Some Facts About Morphs
What are morphs?
Morphs change the shape of a 3D object.
A morph consists of data which tells the software which vertex should be moved in what direction - in Poser those data are called deltas.
Morphsets like the Morphs++ add this data into the figure, and the users then can see dials with which to control the strength of the morph.
In characters there are 2 types of morphs:
a) sets which use the available morph packs and only set the strength of certain dials - for these character sets you need to own the morph pack which is used by the set
b) custom morphs: these use their own deltas (made in some modeling software) - for custom morphs you don't need any additional morph packs.
Can I transfer morphs between figures?
You can, but only if the two figures have the same vertex structure. Morphs can be transferred e.g. between the DAZ unimesh figures (like V4 - M4). DAZ Studio 3 has a special feature to do this. It does not work like this in Poser, you’d need to do some external file editing.
How can I create a morph with an external modeling program?
1) Import the obj file into a 3D modeling application.

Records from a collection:

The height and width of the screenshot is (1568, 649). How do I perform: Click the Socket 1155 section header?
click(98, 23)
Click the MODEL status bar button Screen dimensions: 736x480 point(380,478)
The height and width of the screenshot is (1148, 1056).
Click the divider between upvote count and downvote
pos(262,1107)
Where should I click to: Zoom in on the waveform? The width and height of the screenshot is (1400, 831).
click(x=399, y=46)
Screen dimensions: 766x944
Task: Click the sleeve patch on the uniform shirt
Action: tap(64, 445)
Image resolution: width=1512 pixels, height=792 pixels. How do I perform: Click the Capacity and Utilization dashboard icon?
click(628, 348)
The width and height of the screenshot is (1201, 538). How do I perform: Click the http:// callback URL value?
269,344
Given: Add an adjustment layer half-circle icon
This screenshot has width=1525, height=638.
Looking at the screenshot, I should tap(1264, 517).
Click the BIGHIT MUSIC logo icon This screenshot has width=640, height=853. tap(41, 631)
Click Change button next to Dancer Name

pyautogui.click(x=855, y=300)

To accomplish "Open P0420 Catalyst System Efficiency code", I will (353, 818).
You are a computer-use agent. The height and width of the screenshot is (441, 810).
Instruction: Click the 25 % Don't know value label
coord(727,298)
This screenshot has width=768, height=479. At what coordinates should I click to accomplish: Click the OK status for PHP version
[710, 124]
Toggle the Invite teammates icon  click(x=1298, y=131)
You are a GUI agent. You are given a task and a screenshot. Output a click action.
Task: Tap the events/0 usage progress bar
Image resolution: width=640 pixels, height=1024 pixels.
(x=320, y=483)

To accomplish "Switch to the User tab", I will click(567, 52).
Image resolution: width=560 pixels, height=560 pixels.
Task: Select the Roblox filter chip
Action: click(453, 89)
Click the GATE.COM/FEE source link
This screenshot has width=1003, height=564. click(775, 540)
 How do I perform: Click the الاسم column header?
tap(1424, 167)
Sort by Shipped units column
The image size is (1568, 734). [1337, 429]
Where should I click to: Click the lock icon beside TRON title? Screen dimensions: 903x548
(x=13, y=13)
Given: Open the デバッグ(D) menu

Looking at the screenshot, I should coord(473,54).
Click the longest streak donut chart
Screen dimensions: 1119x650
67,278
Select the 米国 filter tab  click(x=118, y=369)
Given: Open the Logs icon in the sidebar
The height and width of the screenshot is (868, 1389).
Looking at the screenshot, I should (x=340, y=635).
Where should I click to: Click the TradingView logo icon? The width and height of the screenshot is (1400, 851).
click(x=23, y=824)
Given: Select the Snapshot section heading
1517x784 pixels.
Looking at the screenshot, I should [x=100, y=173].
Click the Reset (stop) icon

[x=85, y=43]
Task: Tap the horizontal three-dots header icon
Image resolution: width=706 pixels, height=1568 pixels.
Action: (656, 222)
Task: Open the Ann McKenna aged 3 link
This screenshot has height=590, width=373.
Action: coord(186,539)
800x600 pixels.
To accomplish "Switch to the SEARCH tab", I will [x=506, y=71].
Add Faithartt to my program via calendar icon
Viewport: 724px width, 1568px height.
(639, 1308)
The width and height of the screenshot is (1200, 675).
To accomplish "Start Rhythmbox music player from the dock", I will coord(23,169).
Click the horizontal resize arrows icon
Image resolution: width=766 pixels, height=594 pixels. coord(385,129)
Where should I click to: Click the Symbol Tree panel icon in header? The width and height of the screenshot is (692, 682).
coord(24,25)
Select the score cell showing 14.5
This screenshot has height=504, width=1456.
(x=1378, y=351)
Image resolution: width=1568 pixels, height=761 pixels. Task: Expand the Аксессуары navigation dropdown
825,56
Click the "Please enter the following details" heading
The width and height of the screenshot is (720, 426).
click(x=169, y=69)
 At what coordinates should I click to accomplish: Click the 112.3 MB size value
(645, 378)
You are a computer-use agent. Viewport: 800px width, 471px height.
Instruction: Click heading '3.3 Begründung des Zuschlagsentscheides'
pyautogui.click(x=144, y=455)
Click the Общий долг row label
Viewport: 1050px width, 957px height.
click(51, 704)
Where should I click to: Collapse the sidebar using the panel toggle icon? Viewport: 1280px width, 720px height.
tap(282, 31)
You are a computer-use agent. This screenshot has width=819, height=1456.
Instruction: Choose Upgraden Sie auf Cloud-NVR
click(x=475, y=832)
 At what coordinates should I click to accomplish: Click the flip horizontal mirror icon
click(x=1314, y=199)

Work instructions
a: According to the source text on morphs, what does Poser call the data that tells the software which vertex to move in what direction?
b: Duplicate the records from their first line through the line containing "tap(1424, 167)", including both of those lines.
The text about morphs and the records are unrelated material.

Solutions to the exercise
a: Deltas.

b:
The height and width of the screenshot is (1568, 649). How do I perform: Click the Socket 1155 section header?
click(98, 23)
Click the MODEL status bar button Screen dimensions: 736x480 point(380,478)
The height and width of the screenshot is (1148, 1056).
Click the divider between upvote count and downvote
pos(262,1107)
Where should I click to: Zoom in on the waveform? The width and height of the screenshot is (1400, 831).
click(x=399, y=46)
Screen dimensions: 766x944
Task: Click the sleeve patch on the uniform shirt
Action: tap(64, 445)
Image resolution: width=1512 pixels, height=792 pixels. How do I perform: Click the Capacity and Utilization dashboard icon?
click(628, 348)
The width and height of the screenshot is (1201, 538). How do I perform: Click the http:// callback URL value?
269,344
Given: Add an adjustment layer half-circle icon
This screenshot has width=1525, height=638.
Looking at the screenshot, I should tap(1264, 517).
Click the BIGHIT MUSIC logo icon This screenshot has width=640, height=853. tap(41, 631)
Click Change button next to Dancer Name

pyautogui.click(x=855, y=300)

To accomplish "Open P0420 Catalyst System Efficiency code", I will (353, 818).
You are a computer-use agent. The height and width of the screenshot is (441, 810).
Instruction: Click the 25 % Don't know value label
coord(727,298)
This screenshot has width=768, height=479. At what coordinates should I click to accomplish: Click the OK status for PHP version
[710, 124]
Toggle the Invite teammates icon  click(x=1298, y=131)
You are a GUI agent. You are given a task and a screenshot. Output a click action.
Task: Tap the events/0 usage progress bar
Image resolution: width=640 pixels, height=1024 pixels.
(x=320, y=483)

To accomplish "Switch to the User tab", I will click(567, 52).
Image resolution: width=560 pixels, height=560 pixels.
Task: Select the Roblox filter chip
Action: click(453, 89)
Click the GATE.COM/FEE source link
This screenshot has width=1003, height=564. click(775, 540)
 How do I perform: Click the الاسم column header?
tap(1424, 167)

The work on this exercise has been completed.